Data for this exercise
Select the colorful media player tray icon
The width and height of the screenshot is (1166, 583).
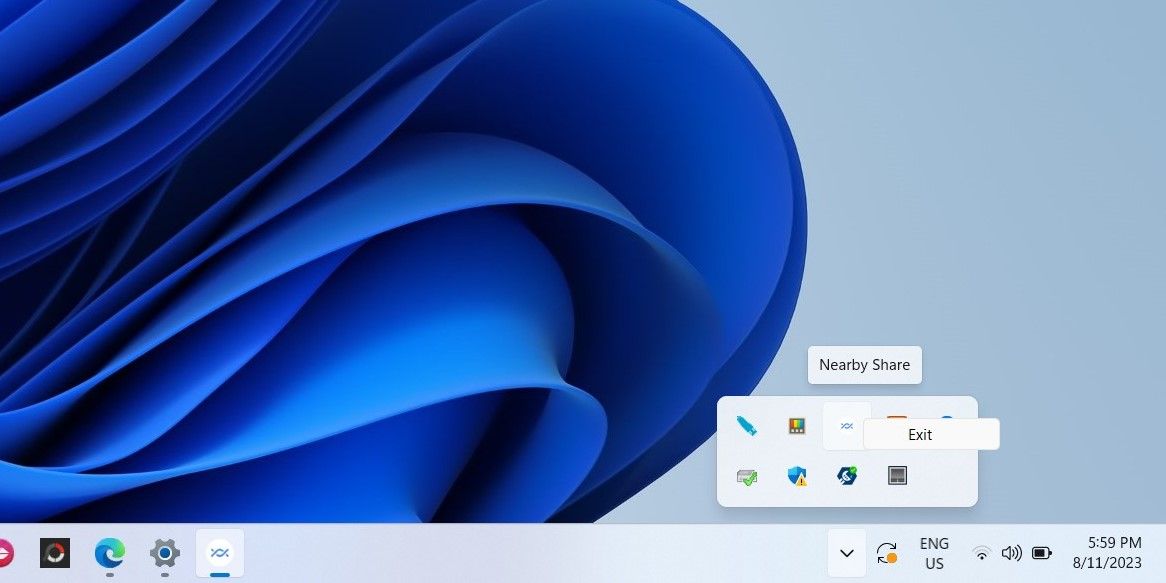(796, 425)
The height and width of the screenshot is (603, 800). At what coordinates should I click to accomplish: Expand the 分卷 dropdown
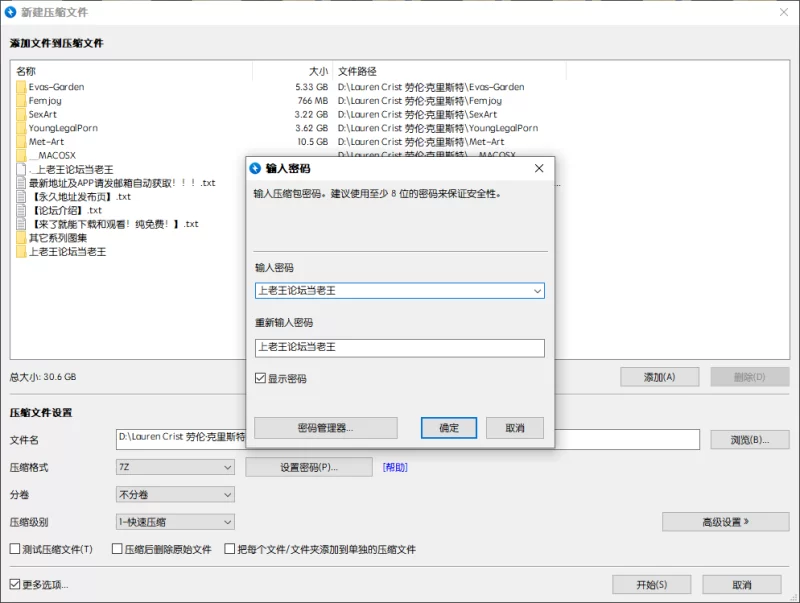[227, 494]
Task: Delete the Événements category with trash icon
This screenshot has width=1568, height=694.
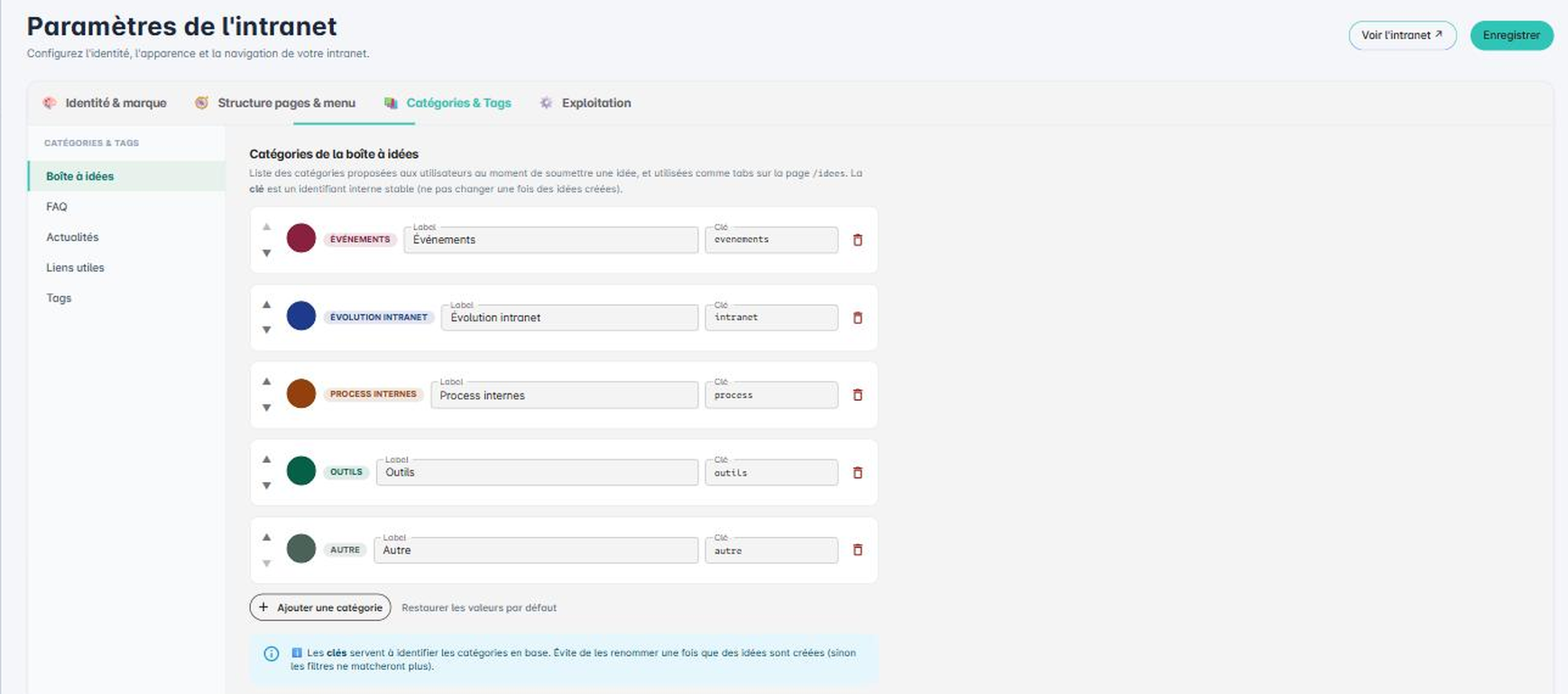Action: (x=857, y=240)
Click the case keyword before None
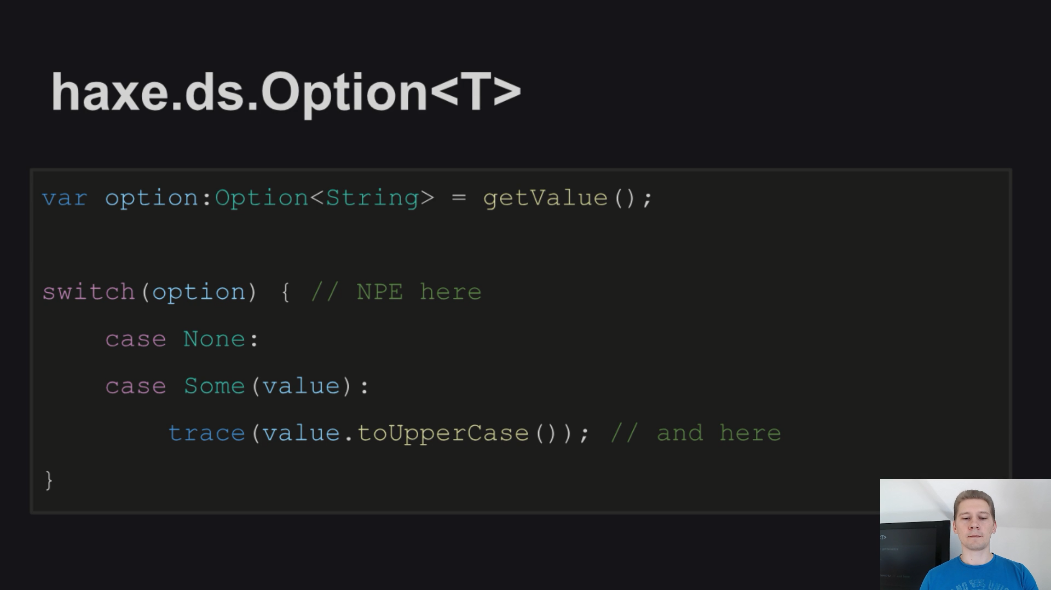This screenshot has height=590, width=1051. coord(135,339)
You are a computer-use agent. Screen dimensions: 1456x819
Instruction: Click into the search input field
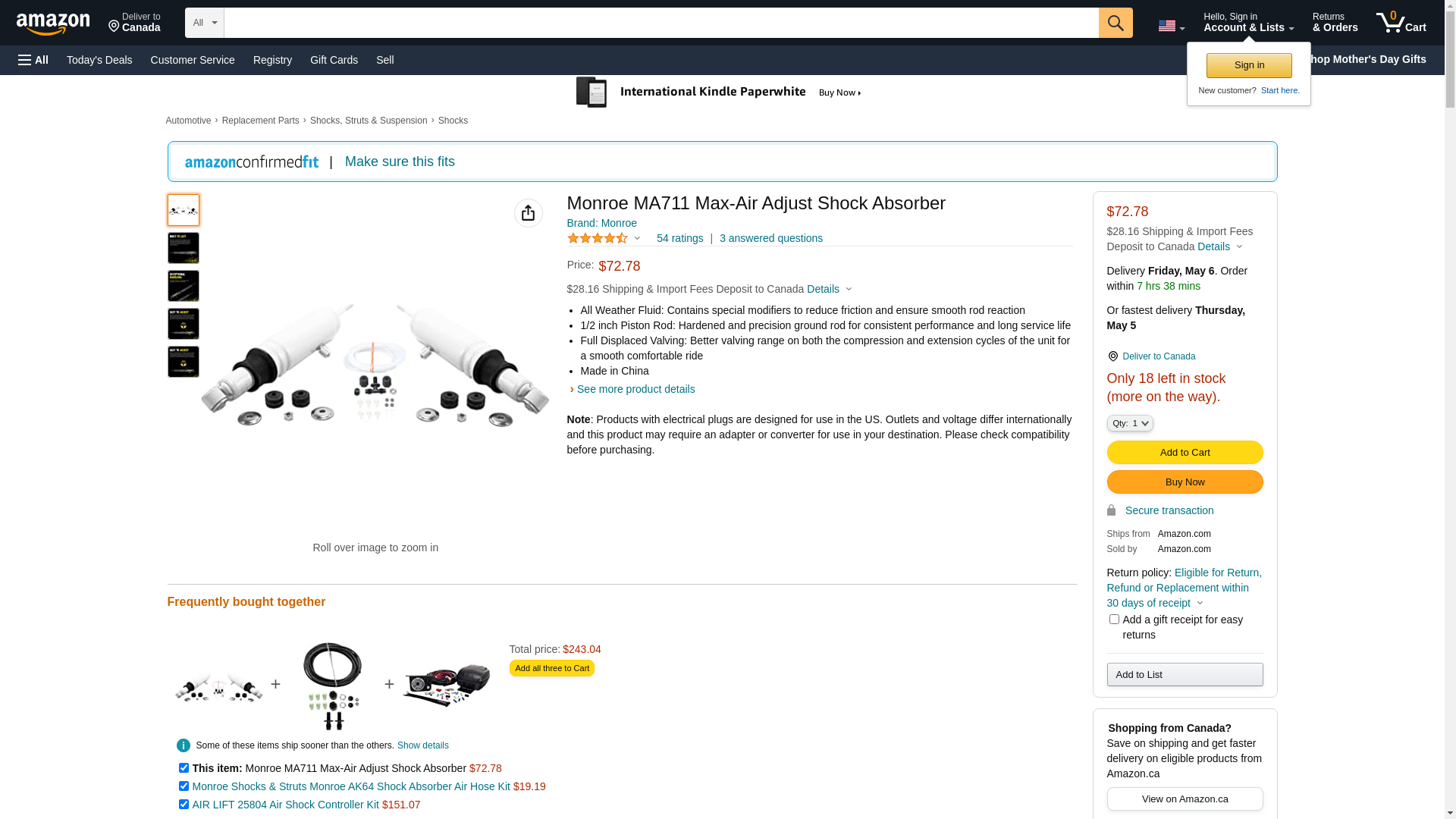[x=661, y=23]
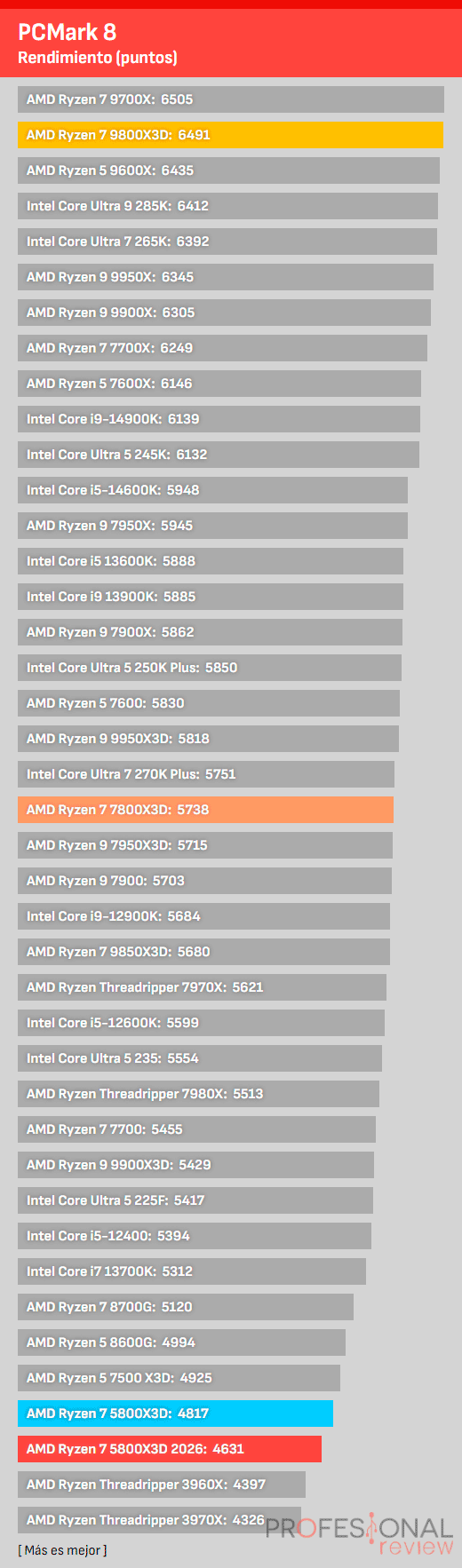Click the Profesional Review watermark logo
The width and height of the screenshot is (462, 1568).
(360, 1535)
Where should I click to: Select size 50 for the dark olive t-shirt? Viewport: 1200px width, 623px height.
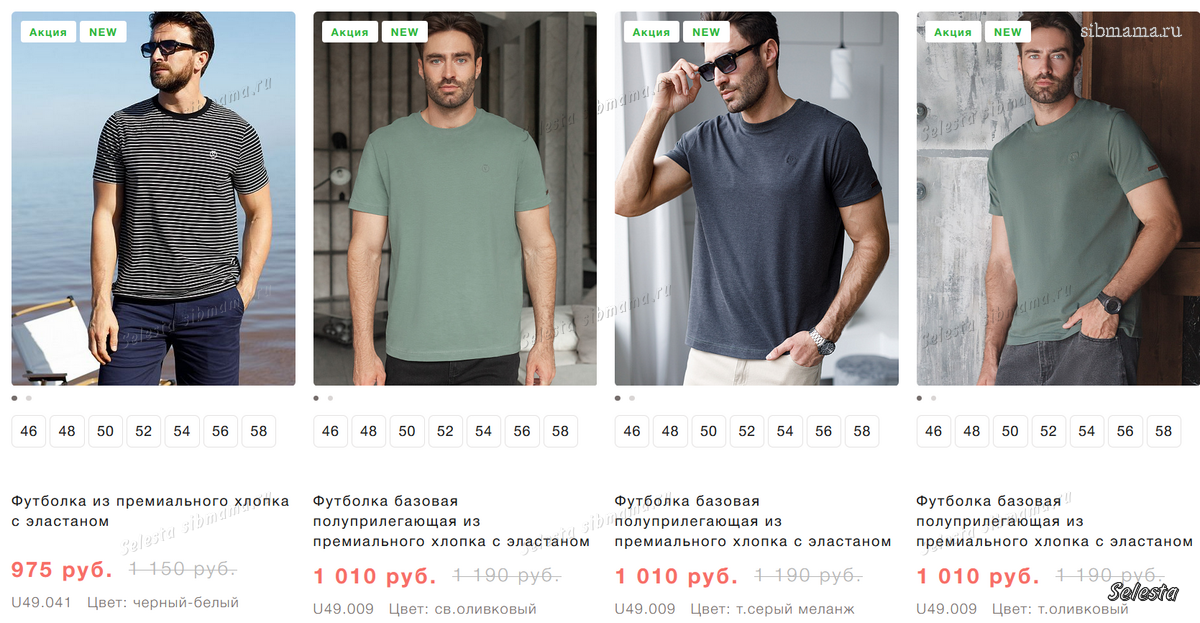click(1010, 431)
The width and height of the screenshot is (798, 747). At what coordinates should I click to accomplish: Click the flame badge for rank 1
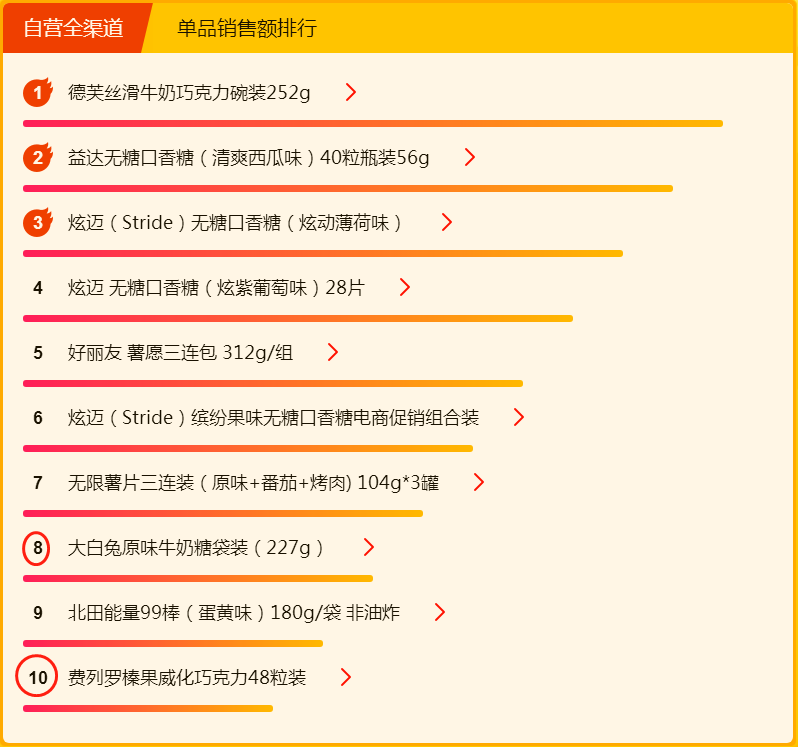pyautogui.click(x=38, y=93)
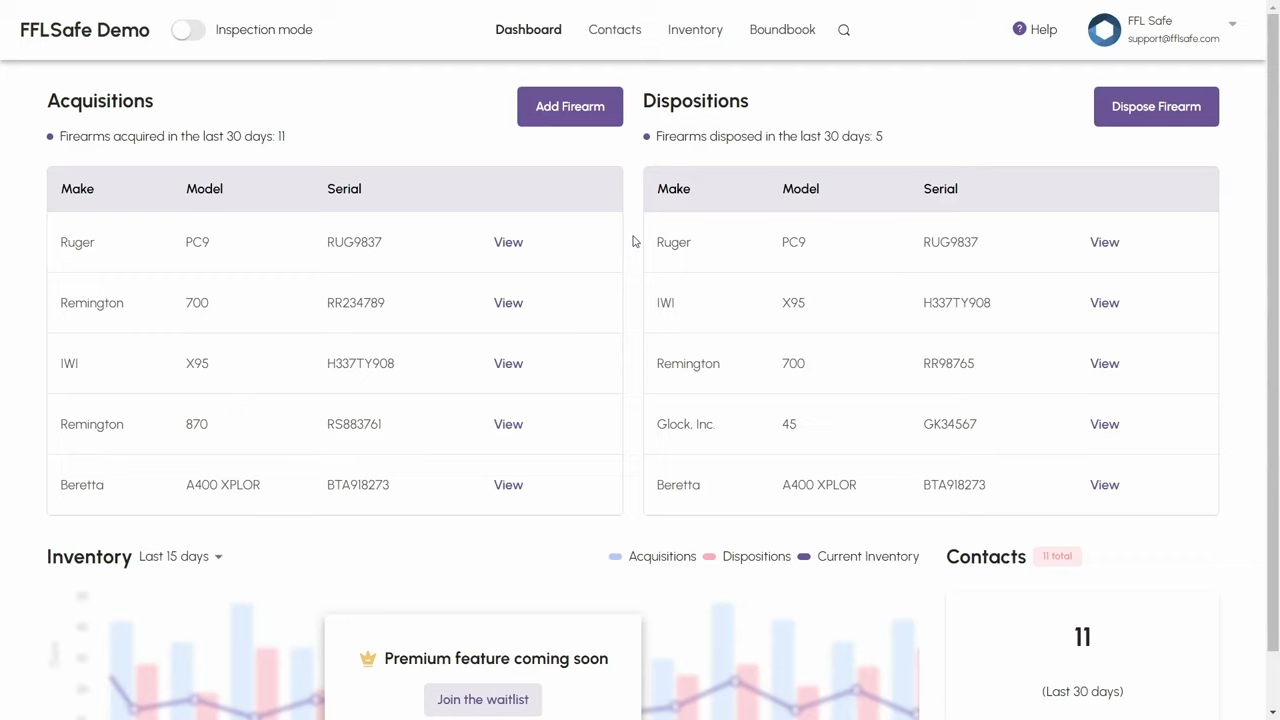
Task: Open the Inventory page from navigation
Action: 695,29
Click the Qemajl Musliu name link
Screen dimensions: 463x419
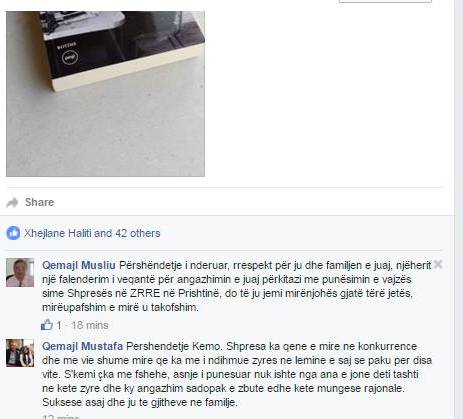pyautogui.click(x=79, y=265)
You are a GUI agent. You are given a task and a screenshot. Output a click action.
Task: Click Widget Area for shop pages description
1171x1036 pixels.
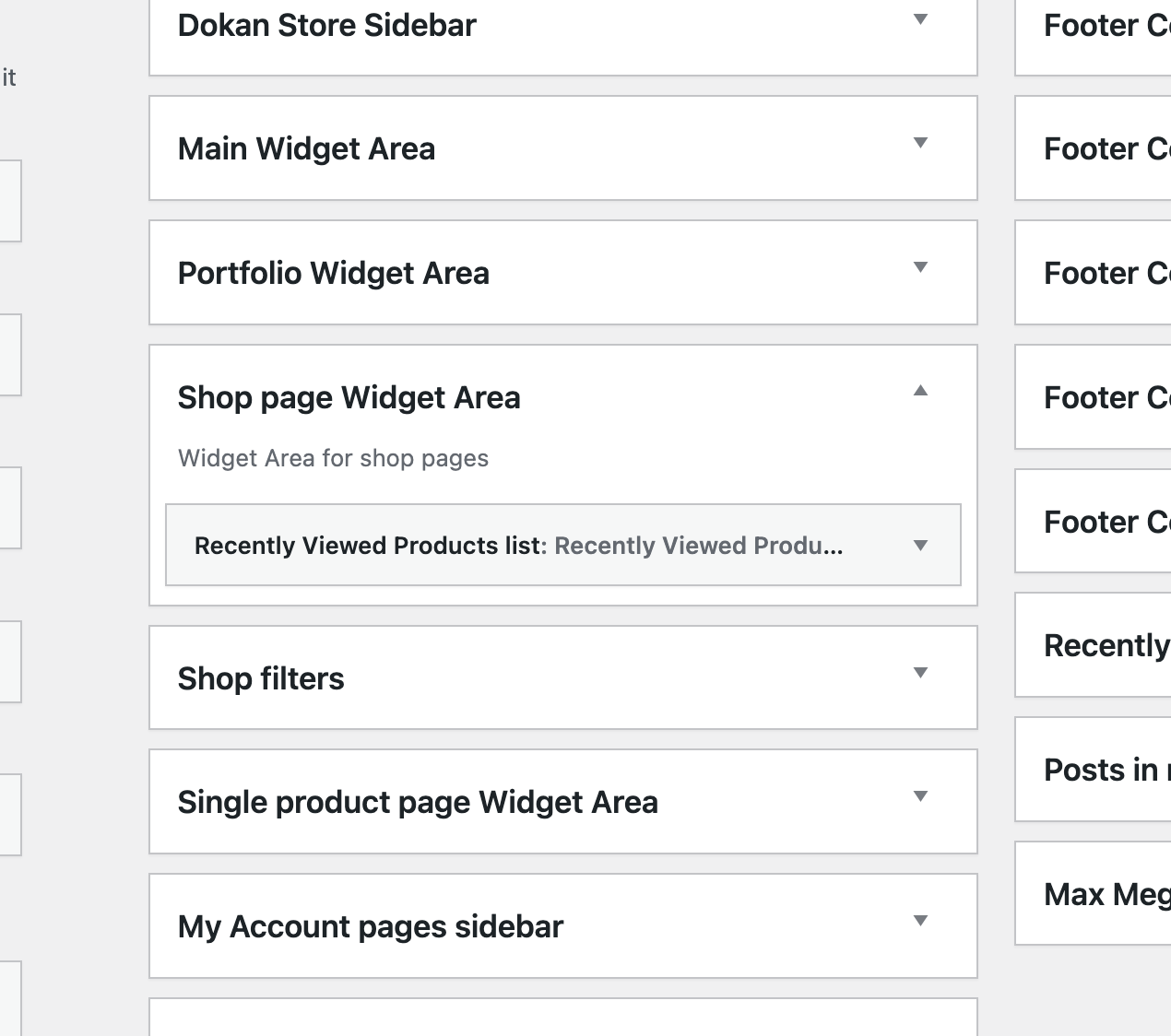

What is being asked
What you give back must match the material word for word, with no images included.

Response
Select the colorful media player tray icon
The width and height of the screenshot is (1166, 583).
(796, 425)
The height and width of the screenshot is (603, 800). At what coordinates should I click to accomplish: Expand the 分卷 dropdown
[227, 494]
Task: Delete the Événements category with trash icon
This screenshot has width=1568, height=694.
Action: (x=857, y=240)
Click the case keyword before None
This screenshot has height=590, width=1051. coord(135,339)
You are a computer-use agent. Screen dimensions: 1456x819
Instruction: Click into the search input field
[x=661, y=23]
Click the Profesional Review watermark logo
The width and height of the screenshot is (462, 1568).
(360, 1535)
Where should I click to: Select size 50 for the dark olive t-shirt? Viewport: 1200px width, 623px height.
click(1010, 431)
The width and height of the screenshot is (798, 747). At what coordinates should I click to accomplish: Click the flame badge for rank 1
pyautogui.click(x=38, y=93)
Task: Open the Inventory page from navigation
Action: 695,29
Click the Qemajl Musliu name link
Screen dimensions: 463x419
pyautogui.click(x=79, y=265)
You are a GUI agent. You are given a task and a screenshot. Output a click action.
Task: Click Widget Area for shop pages description
1171x1036 pixels.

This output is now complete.